Sept. 1793 to Sept. 1794,casesoffever,400
Sept. 1794 to Sept. 1795,"""389
Sept. 1795 to May 1796,"""267

The cases began to be sent to the hospital on the 27th May, 1796, and an attempt was made to extinguish contagion in the houses, by white-washing, disinfecting and the like; so that in the same group of streets there were only 25 cases of fever from 13 July, 1794 to 13 March, 1797. Meanwhile the admissions to the hospital were few until the dearth of 1799-1802. One of the manufacturing towns which is known to have shared in the epidemic fever of 1794-96 was Ashton-under-Lyne, where upwards of three hundred cases (with few deaths) occurred in less than three months at the end of 1795. This epidemic must have been somewhat special to Ashton, for it produced much alarm in neighbouring places and caused Ashton to be avoided from fear of infection.

Shortly after 1796, Ferriar made an inquiry into an epidemic of fever at a village within a mile of Manchester; the houses were many of them new, built for the convenience of a large cotton mill; but even the new houses were offensive, with cellars occupied by lodgers, and almost every house overcrowded.
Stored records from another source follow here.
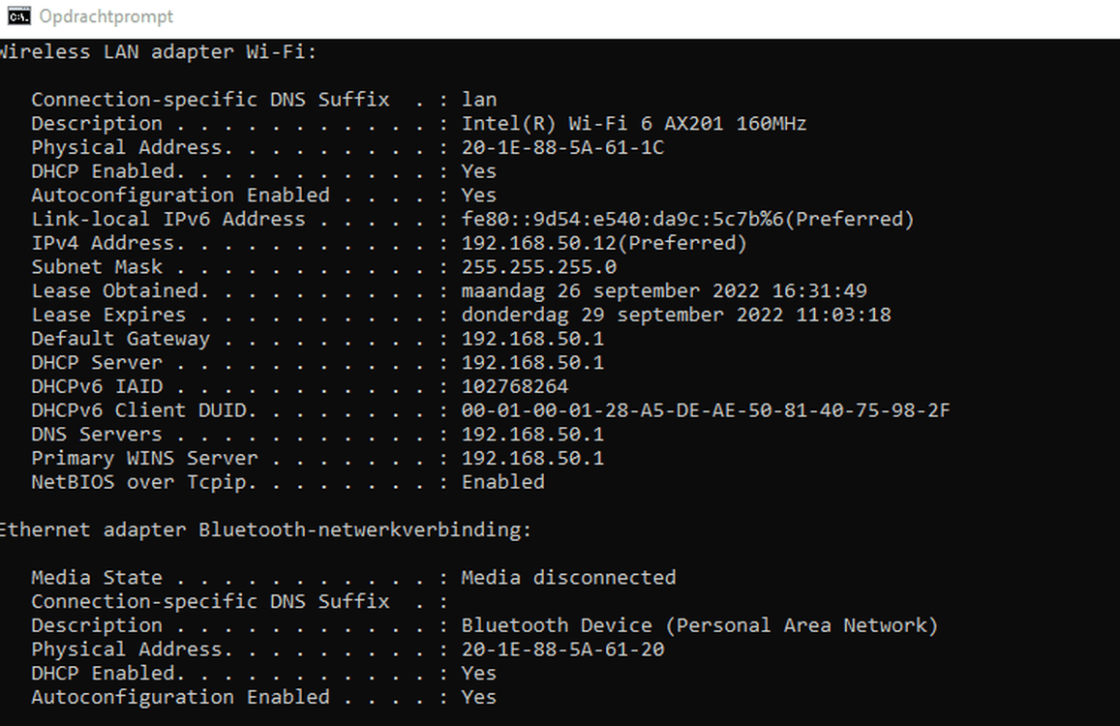Click the Bluetooth Device (Personal Area Network) text
Screen dimensions: 1120x726
(699, 625)
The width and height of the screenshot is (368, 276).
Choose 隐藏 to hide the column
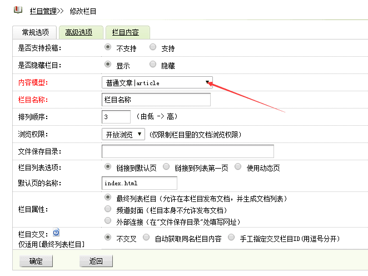pyautogui.click(x=153, y=65)
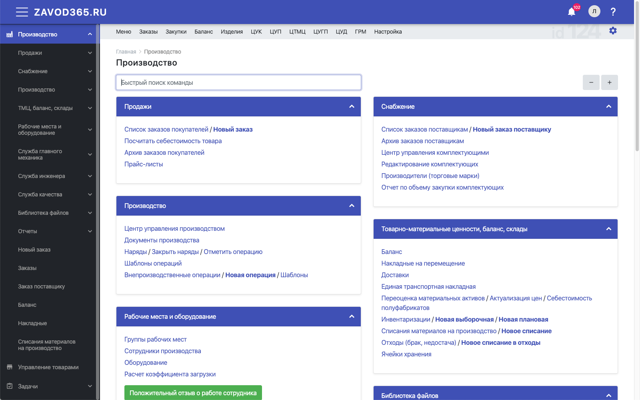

This was the first fever in the village, and it was traced to a family who had come from Manchester with infected clothes. Stockport about the same time erected a House of Recovery, having “the same general causes of fever which render the disease so common in Manchester”; and Ferriar adds: “I believe there is not a town in the kingdom containing four thousand inhabitants which would not be greatly benefited by similar establishments.”

The bad harvest of 1794 raised the price of wheat to 55s. 7d. on 1 January, 1795, and the prospect of another short harvest to 77s. 2d. on 1 July. A famine being threatened, the Government caused neutral ships bound to French ports with corn to be seized, and brought into English ports, the owners receiving an ample profit. Agents were also sent to the Baltic to buy corn. By these means the price of wheat, which had risen in August to 108s. 4d., fell in October to 76s. 9d. Parliament met on the 29th October, and various measures were taken[287]. In the spring of 1796, the climax of distress was reached, wheat being at 100s. per quarter. The harvest of 1796 was abundant and wheat fell to 57s. 3d. The harvests of 1797 and 1798 were not equally good, but they were not altogether bad, and the price of wheat kept about 50s. for nearly three years, which were years of comparative comfort between the dearth of 1794-96 and the dearth of 1799-1802.